Another thing worth bearing in mind and this is almost never mentioned in tutorial videos but you see it if watching games.
When pro players do a clear or a drop, they do a different type of scissor kick to the one that they do when they do a smash.
For a clear or a drop, if doing a scissor kick, they just step back with the non racket foot. (rather than landing non-racket foot then racket foot). That can be easier on the body and save energy (presuming you're sufficiently behind it that having chosen to scissor kick, you aren't doing a jumping way back form of scissor kick. ('cos then stepping back probably won't take you far back enough).
I do know a player whose backhand significantly improved when they could no longer get the round the heads, due to a lack of speed.
I can imagine your lack of ankle dorsi-flexibility could be a major hindrance 'cos any moderately long lunge could require it. And if you wanted to just squat in a gym then you'd have some limitations. I don't know how my ankle dorsi flexibility compares to average, def not above average. But my plantar flexibility is terrible. When i've tried Judo and they were sitting on their feet (The Seiza), or BJJ where they require that flexibility for most forms of mount, I can't do it. Besides lack of flexibility in knee joint to get heel to butt.
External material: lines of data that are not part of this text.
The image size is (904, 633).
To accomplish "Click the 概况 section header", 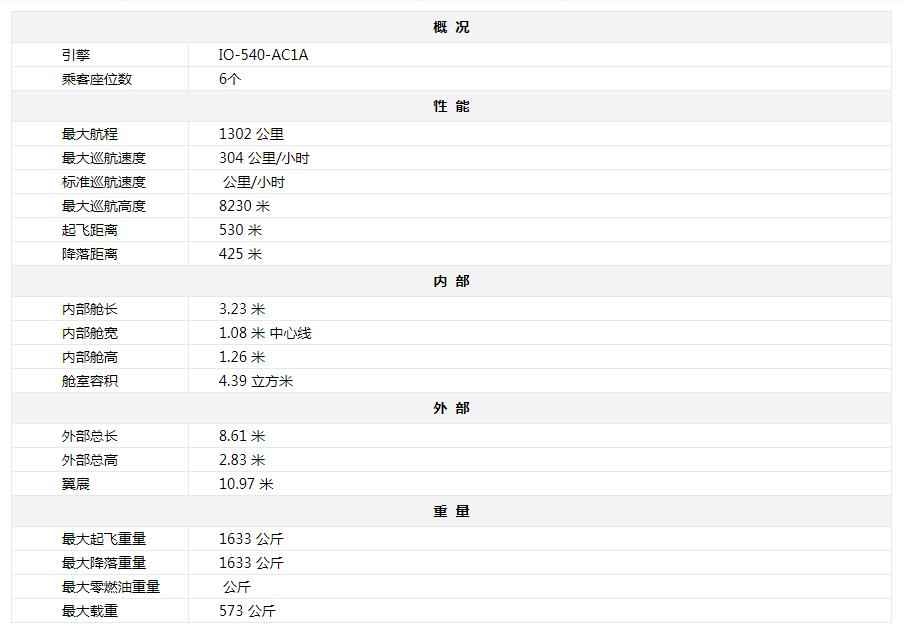I will point(451,27).
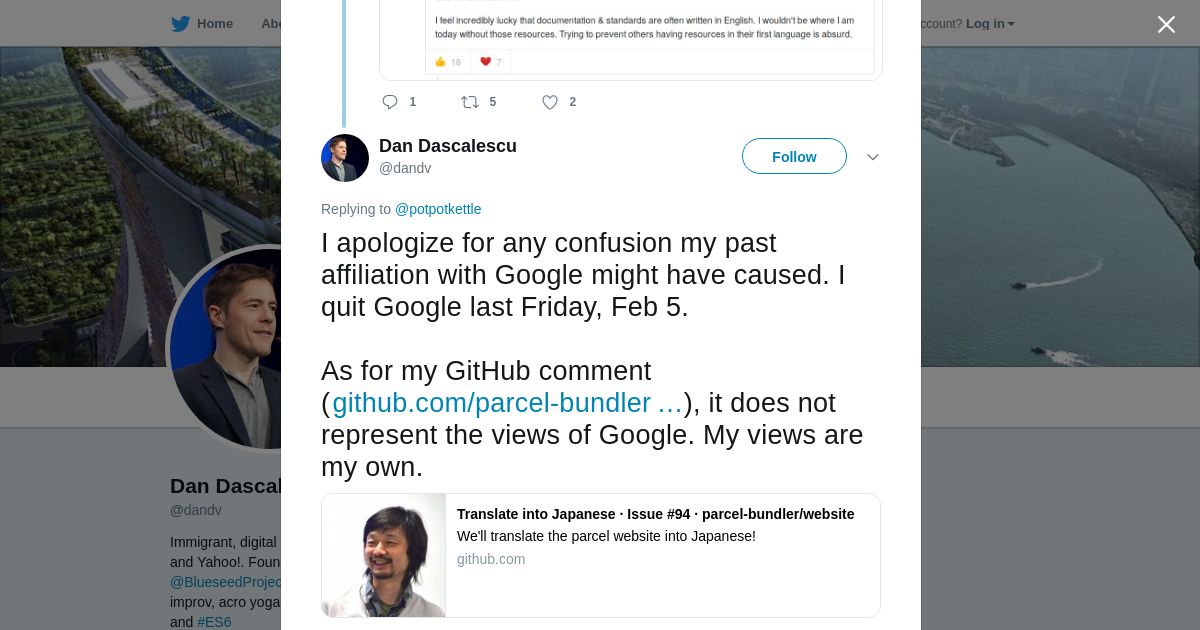The width and height of the screenshot is (1200, 630).
Task: Open the github.com/parcel-bundler link
Action: [507, 403]
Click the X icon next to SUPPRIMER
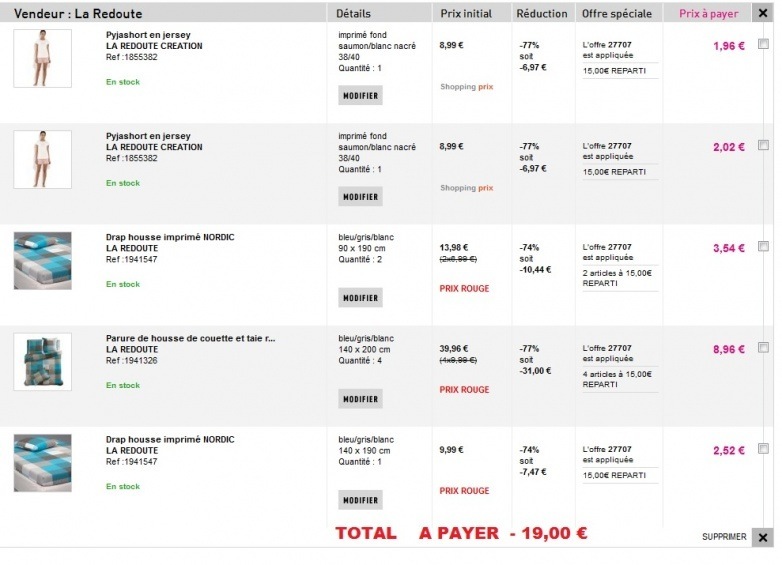 (x=763, y=537)
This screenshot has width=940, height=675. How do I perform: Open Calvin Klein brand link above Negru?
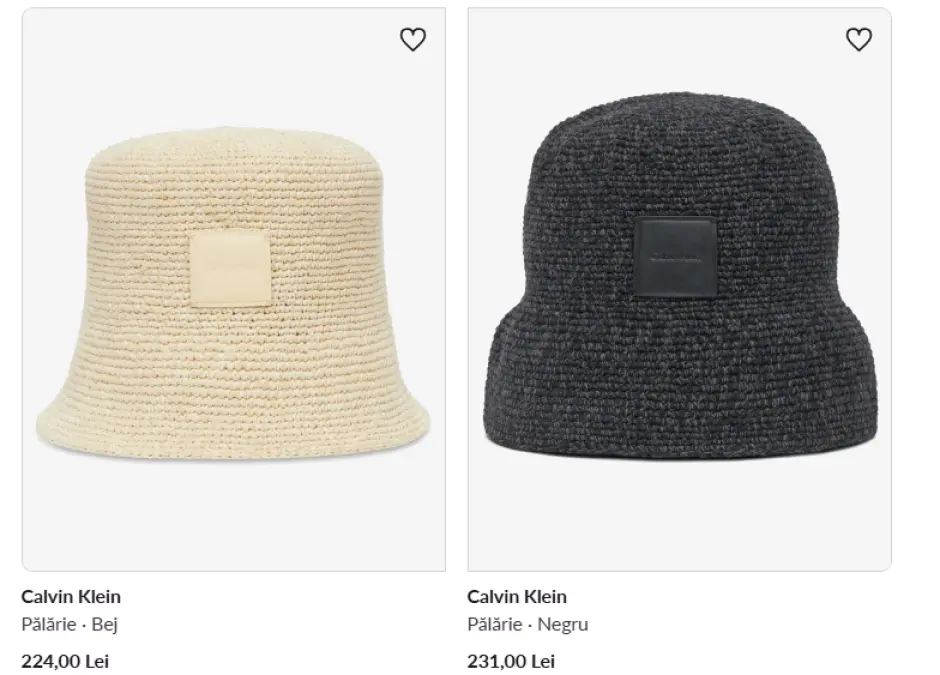point(517,597)
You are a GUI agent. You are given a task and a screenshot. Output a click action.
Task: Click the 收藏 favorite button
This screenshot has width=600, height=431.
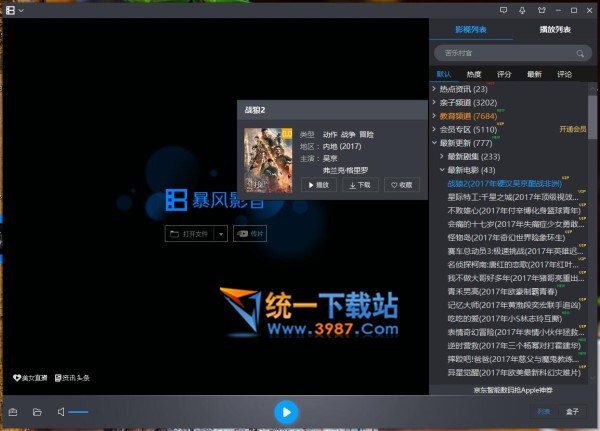400,185
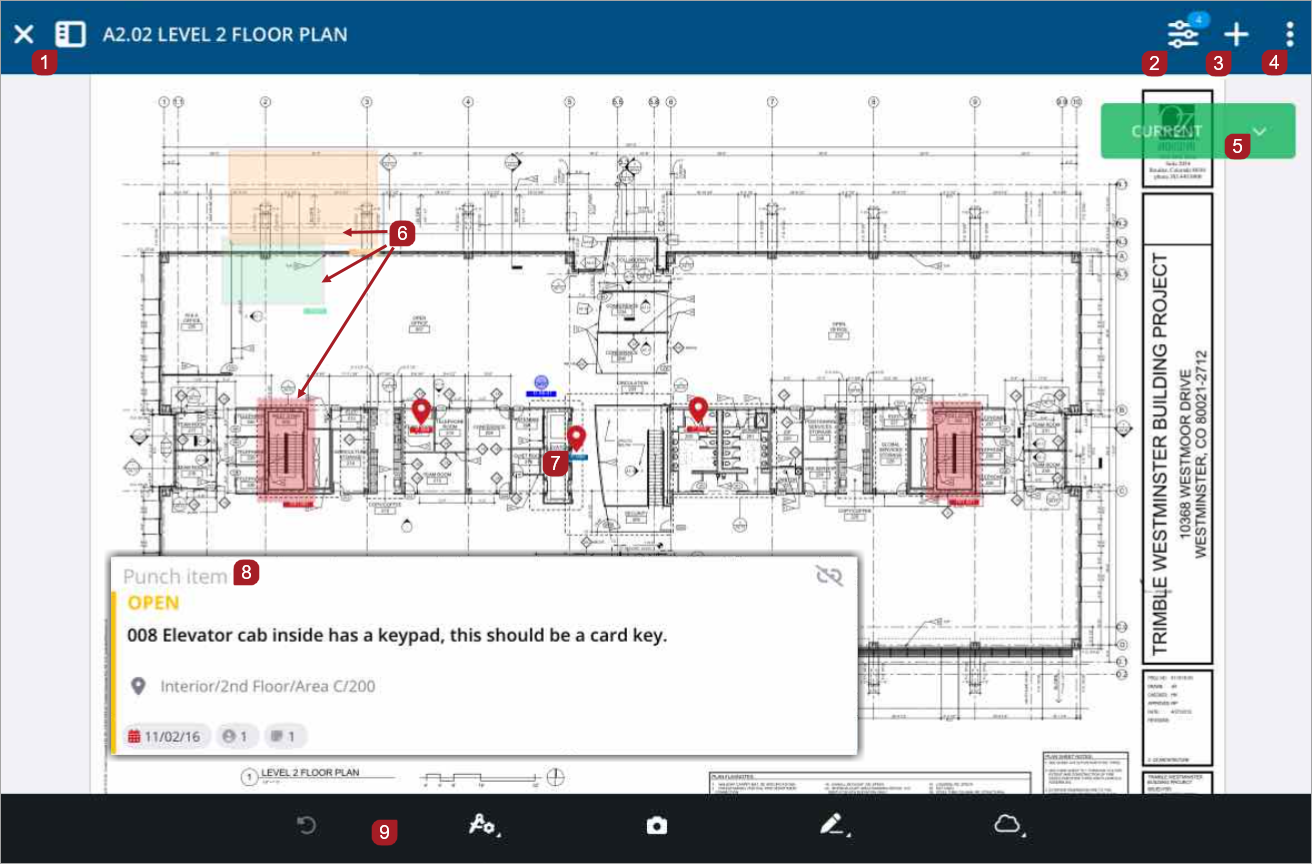The width and height of the screenshot is (1312, 864).
Task: Close the floor plan view
Action: click(22, 34)
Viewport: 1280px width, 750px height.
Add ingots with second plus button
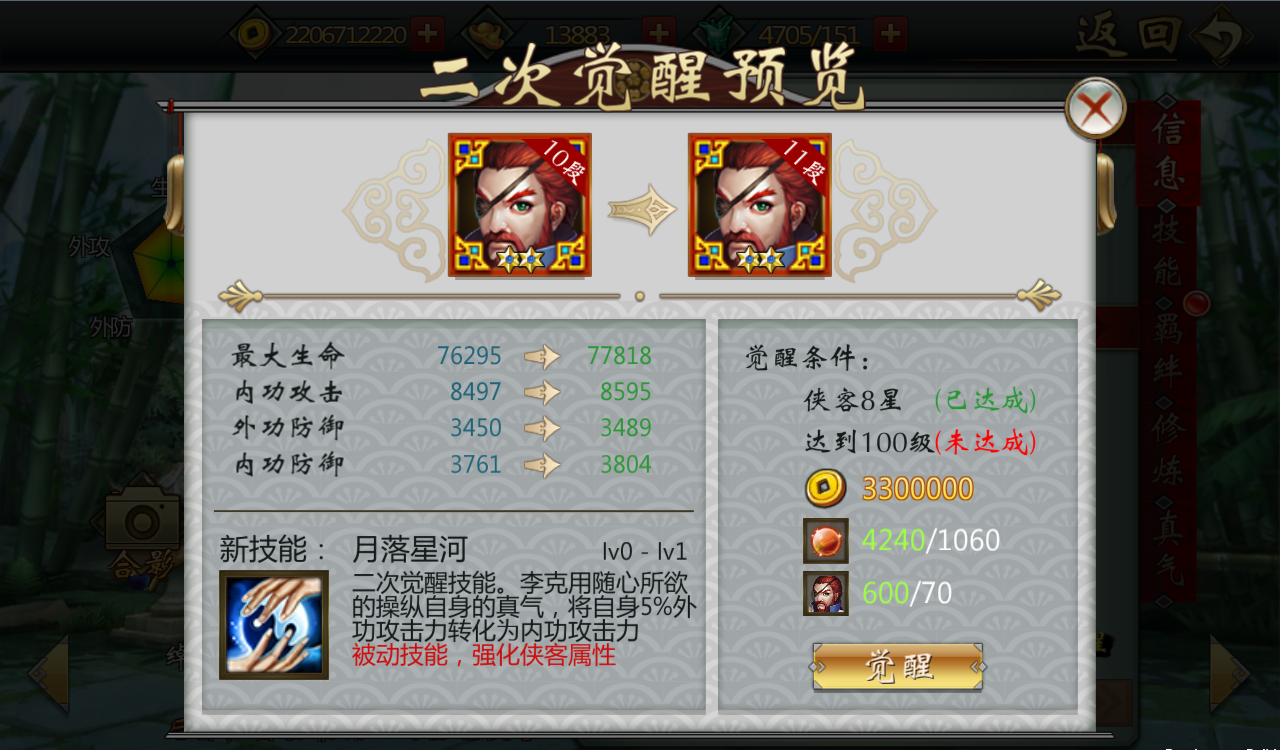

I haven't played in a while due to an injury but one of the times I last almost sprained an ankle, I tried something a coach suggested and it saved the ankle from getting sprained. The coach said that if you feel the ankle is about to roll, then roll with it. I felt it and rather than trying to stand (Which is probably the mistake people make), what I did was I let myself go over, and my unconscious took over and I fell safely. It felt like I had a lot of time I even dropped my racket down as I fell.
I do have another idea though that could perhaps be done as a solution to an oncoming ankle roll. And would be super safe. One could perhaps lift the foot whose ankle is about to roll, and take a step out and in that step the ankle can be straightened. Curious what you think of that idea?
I once had a beginner level coach that gave some problematic advice of "Don't take that extra step",. Rather than looking at the root cause of why is that extra step happening. Sometimes the steps we take naturally serve an important purpose(like maintaining balance and preventing an ankle roll), and trying to stop such an extra step is or could be a hazard. It does look like you are very well aware of that and being sensible with it.